Coalition signals a return to funding remote housing
The Coalition has flagged it will again help states pay for housing in some remote Aboriginal communities.
The Coalition has flagged it will again help states pay for housing in some remote Aboriginal communities, a conditional commitment that could guarantee the future of settlements where up to half of all dwellings have been condemned.
Senator Jacinta Nampijinpa Price, the Coalition’s spokeswoman on Indigenous affairs, says a future Coalition government would again invest in remote communities “where we are going to see practical outcomes”.
“The Coalition is committed to addressing Indigenous disadvantage on the basis of need rather than race,” Senator Nampijinpa Price told The Australian.
“We know there is a need for housing in remote areas, and if Australia does choose a Coalition government at the next election, we would be looking to work with the states and territories to ensure we invest in places where we are going to see return on investment.

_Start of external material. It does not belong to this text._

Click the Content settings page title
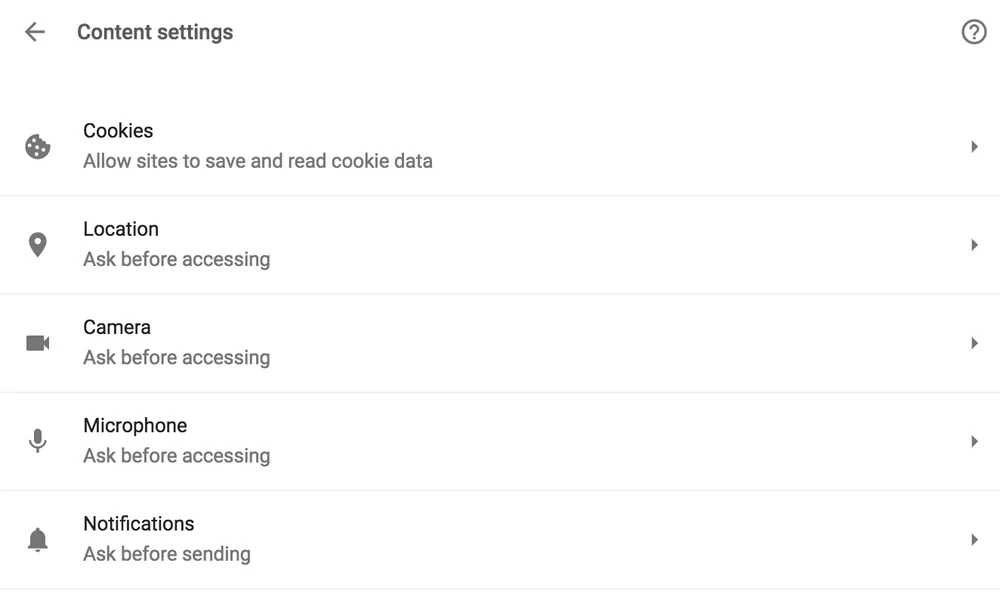click(x=155, y=32)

“That is, where we are going to see practical outcomes, not just investment in an Indigenous community for the sake of it.”

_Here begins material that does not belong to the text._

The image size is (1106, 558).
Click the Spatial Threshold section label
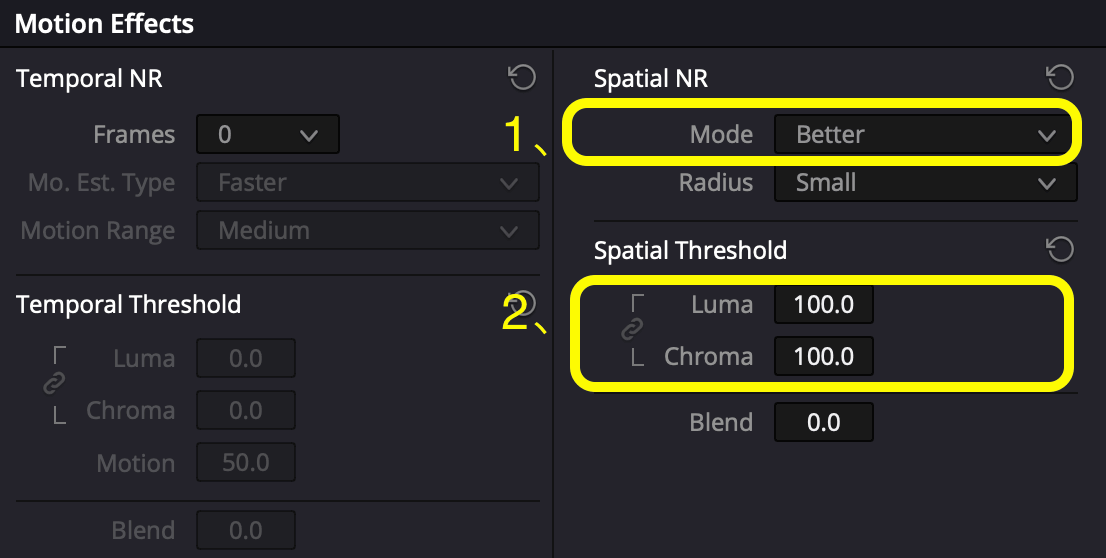coord(691,250)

There has been deepening concern about overcrowding and deteriorating infrastructure in hundreds of remote Aboriginal communities outside the Northern Territory – most in Western Australia and Queensland – since 2014. That is when the Abbott government handed the states permanent responsibility to provide services such as power, water and roads in remote communities. Then, four years later, the Coalition government stopped contributing to housing in remote communities in all states.

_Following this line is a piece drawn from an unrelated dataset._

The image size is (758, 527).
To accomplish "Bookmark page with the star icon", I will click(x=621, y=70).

Despite repeated efforts from the states, successive federal governments – including the Albanese government – have not reinstated commonwealth funding for remote Aboriginal housing in any state. Successive governments have continued to fund NT communities.
In June, the Albanese government announced the largest ever remote housing investment in the Territory. The $4bn, 10-year remote housing partnership agreement is designed to halve overcrowding in 73 Aboriginal communities across the NT.
That commitment has been lauded because of evidence that overcrowding sets children on the wrong path early, making them far more likely to get rheumatic heart disease or ear infections that make it difficult for them to hear and learn in class.
At Parnngurr on Martu land in the WA desert, overcrowding is rife and half of all houses have been independently assessed as fit for demolition. Parnngurr leaders are proud of results at the local school where children have begun passing NAPLAN and attendance is routinely above 90 per cent. They say their dry community is a sanctuary and many more Martu people want to live there than can be accommodated. They claim dozens of Martu families are stranded in the nearest town of Newman, where alcohol and violence is rife.